WBO and MBO distributions calculated from HF-3c optimized structures (Figure 7 C and D) had lowest variances than other QC methods. In addition, both MBO and WBOs have similar values and shapes of their distributions. This might be a result of HF-3c using a small, Gaussian atomic orbital (AO) basis set. As discussed in the previous section, the MBO reduces to the WBO when orthonormalized basis AO are used. In HF-3c, a small, Gaussian basis set is used which might be the reason why the MBOs and WBOs are so similar.
When using larger basis sets (B3LYP(BJ)/DZVP), the Mayer and Wiberg bond orders differ significantly. First, MBOs have significantly higher variance with respect to conformation. In addition, WBO values are significantly higher than Mayer and AM1 and HF3C WBOs. The basis sets are Löwdin normalized, but the values still seem to grow with larger basis sets.

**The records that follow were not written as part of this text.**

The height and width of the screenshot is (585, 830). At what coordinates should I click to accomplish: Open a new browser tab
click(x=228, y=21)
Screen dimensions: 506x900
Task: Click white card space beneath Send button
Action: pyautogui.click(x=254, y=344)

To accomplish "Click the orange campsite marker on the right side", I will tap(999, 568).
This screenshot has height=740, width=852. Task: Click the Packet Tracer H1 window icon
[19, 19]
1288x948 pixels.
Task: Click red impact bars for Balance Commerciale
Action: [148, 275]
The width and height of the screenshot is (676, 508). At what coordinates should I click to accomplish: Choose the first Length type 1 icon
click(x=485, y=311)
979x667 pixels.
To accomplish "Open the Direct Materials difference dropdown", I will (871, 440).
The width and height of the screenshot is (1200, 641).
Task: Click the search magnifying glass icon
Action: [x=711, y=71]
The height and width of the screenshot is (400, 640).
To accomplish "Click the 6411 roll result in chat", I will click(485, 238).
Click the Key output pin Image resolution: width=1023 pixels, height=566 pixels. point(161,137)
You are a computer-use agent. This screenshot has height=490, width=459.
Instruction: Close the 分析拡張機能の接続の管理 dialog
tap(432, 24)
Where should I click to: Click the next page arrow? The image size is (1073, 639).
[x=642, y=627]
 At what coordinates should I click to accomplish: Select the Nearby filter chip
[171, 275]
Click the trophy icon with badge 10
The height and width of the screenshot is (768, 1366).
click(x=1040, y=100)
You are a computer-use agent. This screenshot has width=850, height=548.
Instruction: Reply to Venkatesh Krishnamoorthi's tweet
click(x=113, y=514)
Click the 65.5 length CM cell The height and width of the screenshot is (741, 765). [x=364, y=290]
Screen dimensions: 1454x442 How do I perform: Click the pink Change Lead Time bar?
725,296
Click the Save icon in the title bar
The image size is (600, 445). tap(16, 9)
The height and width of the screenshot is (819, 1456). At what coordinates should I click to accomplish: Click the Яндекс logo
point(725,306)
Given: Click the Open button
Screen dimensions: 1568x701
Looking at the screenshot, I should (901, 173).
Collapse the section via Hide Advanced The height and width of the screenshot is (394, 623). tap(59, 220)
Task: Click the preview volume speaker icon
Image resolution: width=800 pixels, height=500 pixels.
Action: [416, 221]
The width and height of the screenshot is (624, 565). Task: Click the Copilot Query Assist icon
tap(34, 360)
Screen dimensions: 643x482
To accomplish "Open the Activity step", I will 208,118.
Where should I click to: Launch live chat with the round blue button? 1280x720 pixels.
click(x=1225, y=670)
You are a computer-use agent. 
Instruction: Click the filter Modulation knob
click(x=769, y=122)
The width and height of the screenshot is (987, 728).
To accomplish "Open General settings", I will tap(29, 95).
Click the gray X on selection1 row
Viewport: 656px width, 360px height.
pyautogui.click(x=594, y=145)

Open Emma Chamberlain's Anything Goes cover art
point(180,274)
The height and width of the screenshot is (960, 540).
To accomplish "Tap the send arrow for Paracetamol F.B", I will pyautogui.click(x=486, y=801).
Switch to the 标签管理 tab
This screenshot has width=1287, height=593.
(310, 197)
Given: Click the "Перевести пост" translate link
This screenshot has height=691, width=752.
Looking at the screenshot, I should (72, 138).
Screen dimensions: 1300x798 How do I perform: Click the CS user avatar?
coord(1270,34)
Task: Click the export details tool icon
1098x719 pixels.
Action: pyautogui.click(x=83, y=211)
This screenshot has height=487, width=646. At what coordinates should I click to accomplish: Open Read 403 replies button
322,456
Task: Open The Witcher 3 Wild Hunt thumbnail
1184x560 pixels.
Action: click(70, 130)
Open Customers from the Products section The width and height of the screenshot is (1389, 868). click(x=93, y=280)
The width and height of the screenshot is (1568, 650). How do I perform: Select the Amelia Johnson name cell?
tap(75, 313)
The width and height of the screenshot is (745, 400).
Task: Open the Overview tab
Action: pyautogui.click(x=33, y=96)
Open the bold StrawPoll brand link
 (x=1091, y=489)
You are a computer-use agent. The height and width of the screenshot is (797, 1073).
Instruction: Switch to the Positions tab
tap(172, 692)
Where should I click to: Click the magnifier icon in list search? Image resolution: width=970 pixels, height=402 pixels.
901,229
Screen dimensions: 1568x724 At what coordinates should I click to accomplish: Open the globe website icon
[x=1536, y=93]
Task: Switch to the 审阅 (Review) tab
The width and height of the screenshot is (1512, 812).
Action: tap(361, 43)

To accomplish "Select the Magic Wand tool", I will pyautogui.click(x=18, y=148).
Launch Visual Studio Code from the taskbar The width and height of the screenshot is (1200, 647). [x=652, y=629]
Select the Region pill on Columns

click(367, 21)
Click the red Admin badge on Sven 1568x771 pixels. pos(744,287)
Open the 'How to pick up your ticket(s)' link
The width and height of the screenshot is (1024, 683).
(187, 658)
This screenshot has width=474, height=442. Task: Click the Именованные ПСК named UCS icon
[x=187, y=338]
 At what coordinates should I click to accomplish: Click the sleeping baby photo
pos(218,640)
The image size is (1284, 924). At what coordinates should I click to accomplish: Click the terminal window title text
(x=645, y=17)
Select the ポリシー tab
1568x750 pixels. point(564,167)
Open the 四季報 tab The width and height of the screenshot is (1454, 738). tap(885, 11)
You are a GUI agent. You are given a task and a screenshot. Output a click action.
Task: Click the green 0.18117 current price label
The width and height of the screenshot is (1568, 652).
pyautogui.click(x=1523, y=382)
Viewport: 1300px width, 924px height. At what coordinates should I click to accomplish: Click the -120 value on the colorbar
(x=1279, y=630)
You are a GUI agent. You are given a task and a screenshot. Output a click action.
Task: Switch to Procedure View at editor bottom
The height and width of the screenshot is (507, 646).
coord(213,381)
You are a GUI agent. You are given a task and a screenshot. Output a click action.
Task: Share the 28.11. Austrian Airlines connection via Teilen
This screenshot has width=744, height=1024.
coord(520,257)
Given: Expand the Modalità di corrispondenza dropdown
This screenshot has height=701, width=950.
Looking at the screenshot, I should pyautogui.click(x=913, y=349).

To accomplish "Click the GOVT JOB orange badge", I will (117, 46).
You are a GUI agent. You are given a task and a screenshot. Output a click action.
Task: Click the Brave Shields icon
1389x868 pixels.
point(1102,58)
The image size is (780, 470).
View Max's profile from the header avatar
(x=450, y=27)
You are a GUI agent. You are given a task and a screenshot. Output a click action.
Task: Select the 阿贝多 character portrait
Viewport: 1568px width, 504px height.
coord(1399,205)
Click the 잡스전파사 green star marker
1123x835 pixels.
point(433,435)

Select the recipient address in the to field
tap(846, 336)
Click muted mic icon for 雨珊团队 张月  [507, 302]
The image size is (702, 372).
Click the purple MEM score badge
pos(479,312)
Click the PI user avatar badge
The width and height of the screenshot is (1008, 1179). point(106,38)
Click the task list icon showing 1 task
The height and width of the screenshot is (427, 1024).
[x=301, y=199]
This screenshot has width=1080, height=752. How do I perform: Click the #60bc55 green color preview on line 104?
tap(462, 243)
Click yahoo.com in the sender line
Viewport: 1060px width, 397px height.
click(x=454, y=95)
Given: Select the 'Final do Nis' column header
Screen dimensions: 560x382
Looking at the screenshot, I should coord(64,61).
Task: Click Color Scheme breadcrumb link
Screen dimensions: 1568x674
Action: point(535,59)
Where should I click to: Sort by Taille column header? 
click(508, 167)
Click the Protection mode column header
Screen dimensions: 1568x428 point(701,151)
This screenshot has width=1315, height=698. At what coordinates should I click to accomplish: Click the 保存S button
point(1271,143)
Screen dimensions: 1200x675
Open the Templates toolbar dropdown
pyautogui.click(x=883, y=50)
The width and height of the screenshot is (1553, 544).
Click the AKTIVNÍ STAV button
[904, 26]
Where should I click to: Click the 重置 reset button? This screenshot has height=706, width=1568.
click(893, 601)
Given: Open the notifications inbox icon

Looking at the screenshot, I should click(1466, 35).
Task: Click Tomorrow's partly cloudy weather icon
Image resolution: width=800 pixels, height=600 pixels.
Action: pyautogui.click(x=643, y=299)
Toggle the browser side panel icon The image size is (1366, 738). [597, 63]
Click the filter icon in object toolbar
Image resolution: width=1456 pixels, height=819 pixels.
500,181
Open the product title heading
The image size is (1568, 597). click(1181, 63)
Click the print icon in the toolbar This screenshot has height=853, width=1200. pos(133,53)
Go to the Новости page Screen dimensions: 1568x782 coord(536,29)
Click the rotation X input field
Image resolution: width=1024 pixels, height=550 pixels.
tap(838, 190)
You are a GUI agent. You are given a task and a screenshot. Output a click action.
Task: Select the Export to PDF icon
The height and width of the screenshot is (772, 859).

As we have shown in Figure 2, conjugated systems have strongly correlated and anti-correlated bond orders with respect to conformations. Figure 8 compares such correlation maps and their resulting structures for the bond orders calculated in Figure 7.
Correlation plots from HF-3c MBOs and WBOs (Figures 8 C and D) have structures that are very similar to each other. This result is similar to Figures 7 C and D where the distributions were also very similar. However, the correlation structures of MBOs and WBOs calculated at B3LYP(BJ)/DZVP are different from each other. MBOs show stronger correlations and anti-correlations for local conjugated systems. For example, the bonds in the phenyl ring (alternating correlated and anti-correlated square formed by bonds 24-29) are all alternatively strongly correlated and anti-correlated. In addition, bonds 19-23 and 23-24 are strongly correlated with each other and the quinazoline. The WBos calculated both at B3LYP(BJ)/DZVP and AM1 still show alternating correlated and anti-correlated bond orders for the phenyl ring, albeit not as strongly as seen for MBOs. However, there is also a diffusion of the coupling to bonds outside of the phenyl ring. Bonds 24-25 and 24-29 are also coupled with quinazoline the bonds between the qunazoline and the phenyl (19-23 and 23-24).
From these results it is not clear which bond order is better at capturing electronic coupling in larger conjugated systems. Further investigation is needed, specifically for deciding if MBO or WBO would be better at differentiating steric and resonance contributions to QC torsion scans discussed in . It is encouraging to see that both AM1 and B3LYP(BJ)/DZVP WBOs generate such similar correlation structures.